Sudutkota.id – Mulai 2 Februari 2026, berbagai surat tanah berbasis adat seperti Letter C, Petok D, Girik, Pipil, dan Landrente tidak lagi berlaku sebagai bukti kepemilikan yang sah.
Ketentuan ini mengacu pada PP Nomor 18 Tahun 2021, menegaskan seluruh dokumen adat hanya dapat digunakan sebagai petunjuk lokasi tanah, bukan sebagai alas hak dalam pembuktian hukum.
Menteri ATR/BPN Nusron Wahid sebelumnya menyampaikan bahwa begitu suatu wilayah ditetapkan sebagai kawasan lengkap dan seluruh bidang tanahnya telah terpetakan, maka dokumen adat otomatis gugur sebagai bukti kepemilikan.
“Kondisi ini membuat masyarakat yang masih bergantung pada surat-surat adat berpotensi menghadapi masalah hukum di kemudian hari,” kata advokat Bales Pribadi Suharsono, SH, Rabu (3/12/2025), menyikapi rencana pemerintah itu.
Pengacara dari Bghezt Law Firm Kota Malang itu mengingatkan masyarakat agar tidak menunda proses peningkatan status tanah adat menjadi sertifikat. Menurutnya, jika tanah tidak segera diurus sebelum batas waktu, maka pemilik tidak bisa menggunakan dokumen adat untuk menguatkan hak miliknya, terutama saat menghadapi sengketa.
“Dokumen adat setelah tanggal 2 Februari, tidak hilang. Namun hanya sebatas petunjuk bahwa seseorang pernah menguasai tanah, sementara pembuktian harus dilengkapi dokumen pendukung seperti SPPT PBB, bukti penguasaan fisik minimal sekitar 20 tahun, serta alat bukti lain ketika mengajukan permohonan hak,” urainya.
Bales, sapaannya menegaskan bahwa arah kebijakan pertanahan saat ini memang menuju digitalisasi, termasuk sertifikat elektronik, sehingga standar pembuktian kepemilikan harus jelas, terpetakan, dan terverifikasi.
Dokumen adat yang bentuk dan istilahnya berbeda-beda dianggap tidak lagi memenuhi standar pembuktian modern. “Kondisi ini paling banyak terjadi di wilayah pedesaan, di mana banyak warga merasa cukup dengan dokumen turun-temurun tanpa sadar risiko hukum yang mengintai,” papar dia.
Pria ini menyarankan agar pemerintah daerah membentuk tim pendamping atau posko bersama dengan akademisi hingga organisasi advokat untuk membantu warga dalam mengurus peningkatan status tanahnya.
“Pemerintah juga dapat bekerja sama dengan ATR/BPN, perbankan, serta perangkat kecamatan dan desa untuk memberikan sosialisasi dan bantuan pembiayaan bagi warga yang kesulitan,” pintanya.

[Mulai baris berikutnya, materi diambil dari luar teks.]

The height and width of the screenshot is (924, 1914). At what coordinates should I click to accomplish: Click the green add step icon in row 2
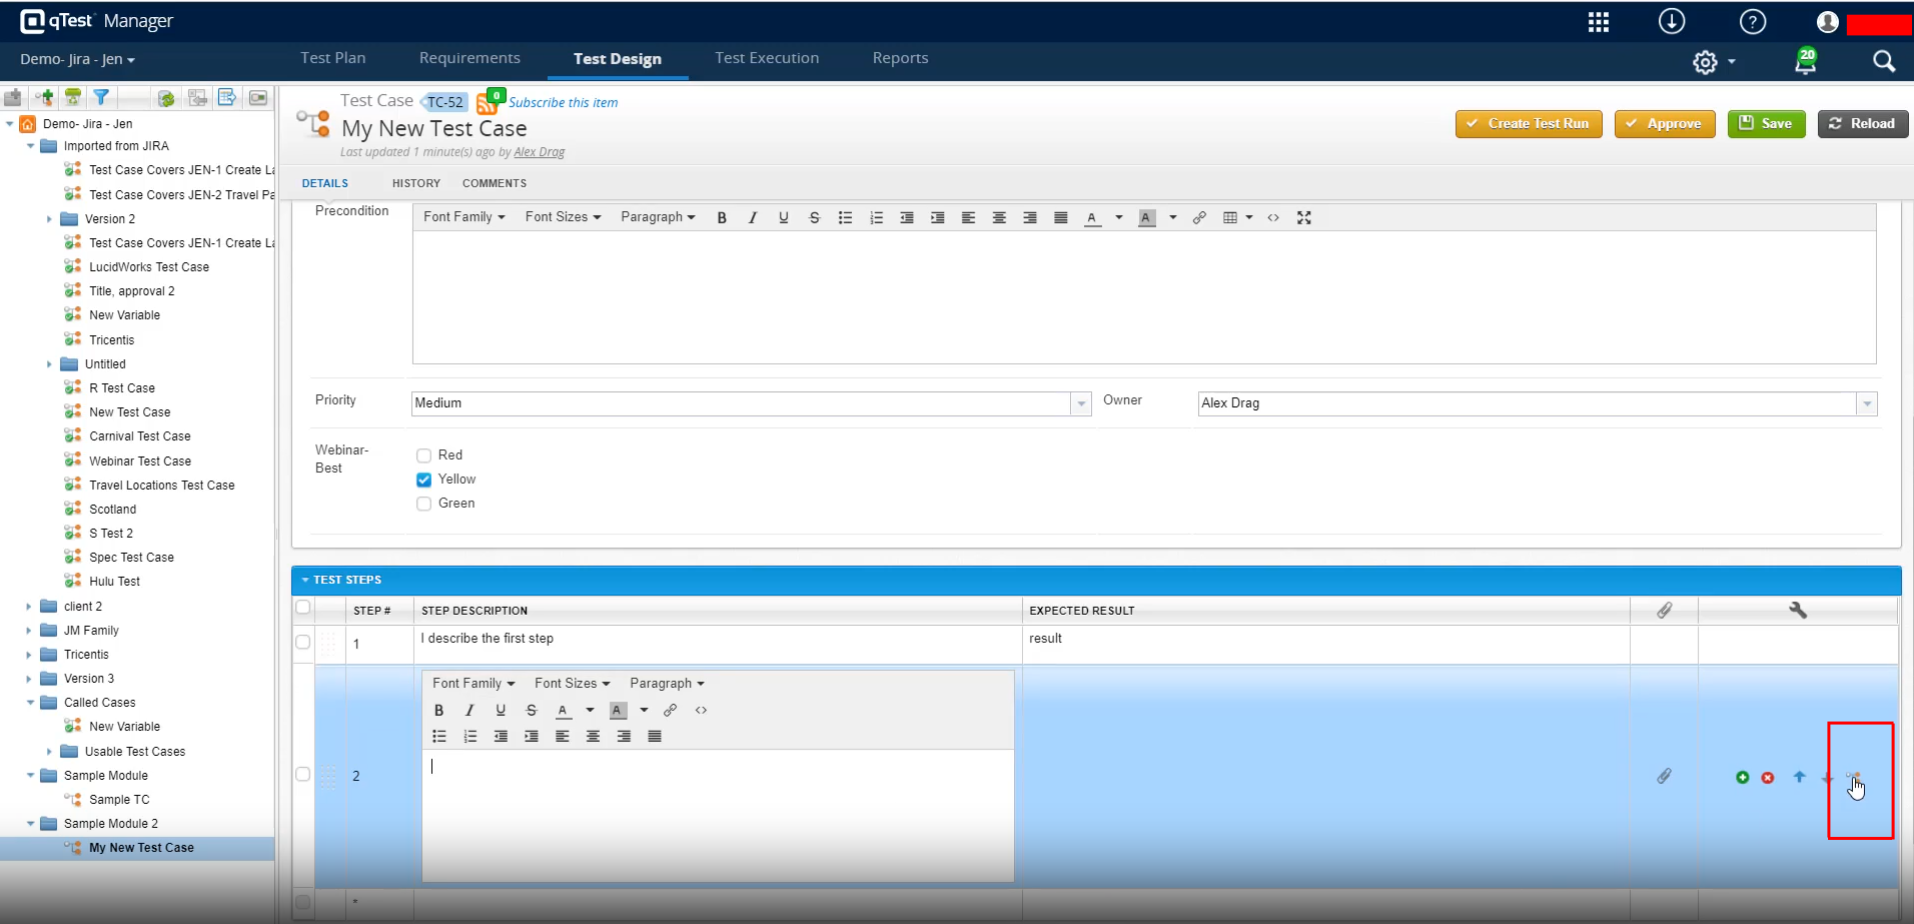[1742, 777]
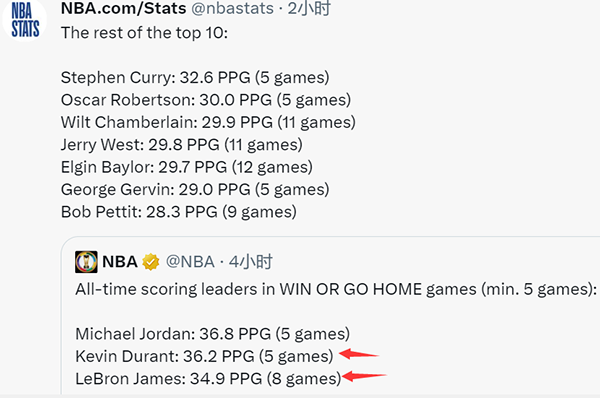Click the red arrow beside LeBron James
Image resolution: width=600 pixels, height=398 pixels.
[x=365, y=376]
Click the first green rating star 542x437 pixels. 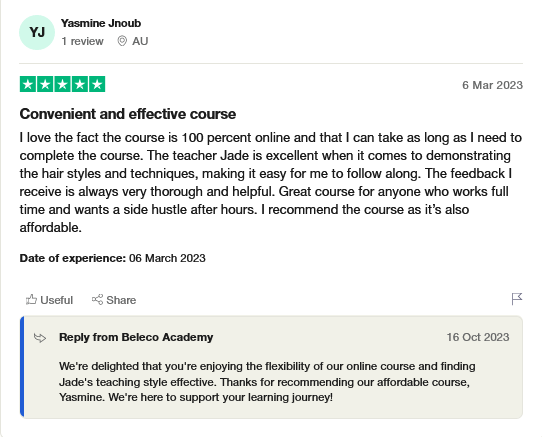click(x=28, y=84)
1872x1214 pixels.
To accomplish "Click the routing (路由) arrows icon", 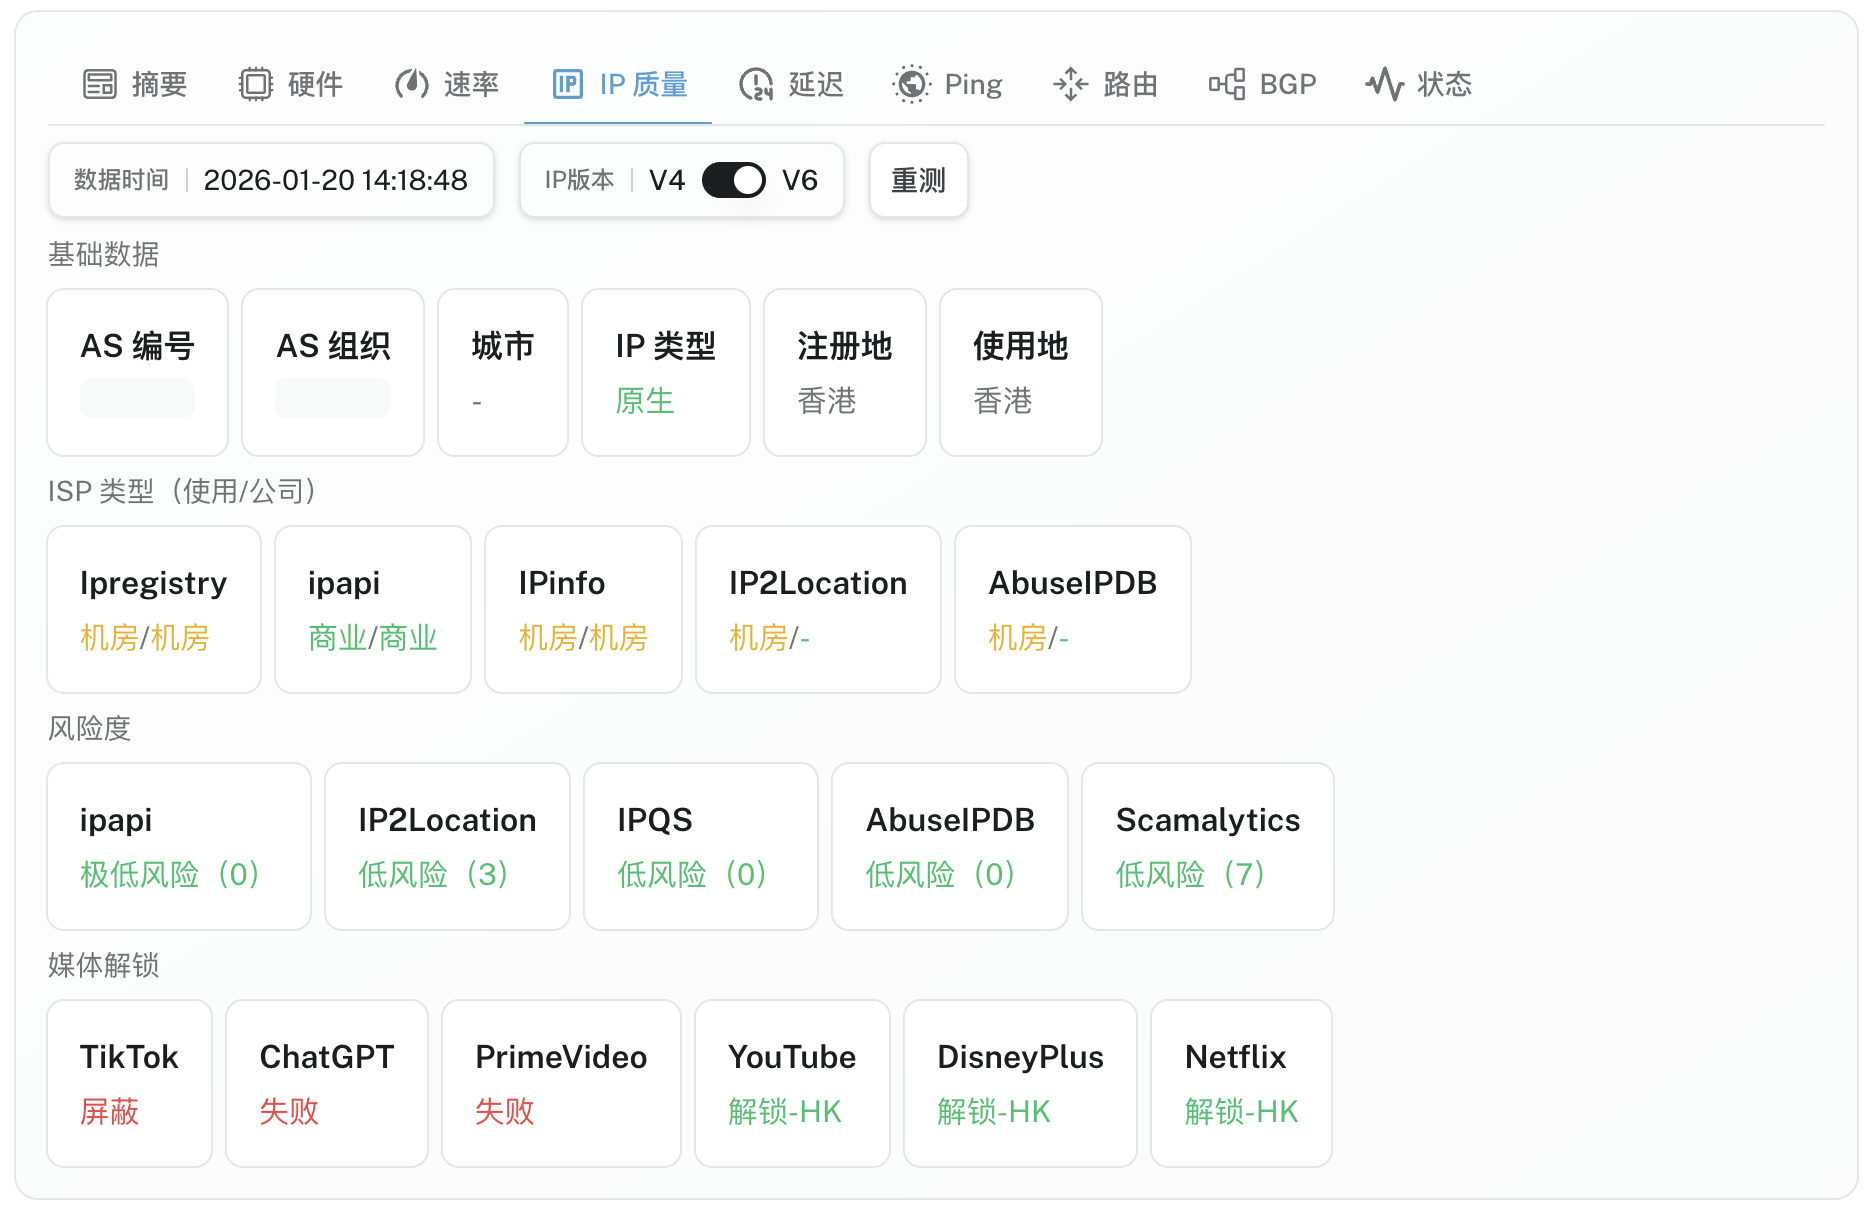I will [x=1070, y=84].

Masih menurut dia, pendampingan kolektif dianggap dapat mempercepat proses dan menutup peluang mafia tanah memanfaatkan celah ketika dokumen adat tidak lagi memiliki kekuatan pembuktian.
“Kondisi seperti ini pernah terjadi pada masa kolonial Belanda, ketika tanah adat tanpa bukti kuat dinyatakan sebagai tanah negara. Karena itu, masyarakat diminta untuk segera mengurus sertifikat agar tidak menghadapi persoalan serupa di masa mendatang,” tegasnya.
Bales menegaskan bahwa kepastian hukum harus menjadi prioritas, sebab nilai tanah terus meningkat dan risiko sengketa semakin besar. Masyarakat diimbau tidak menunggu hingga batas akhir, agar hak atas tanah tetap terlindungi secara hukum.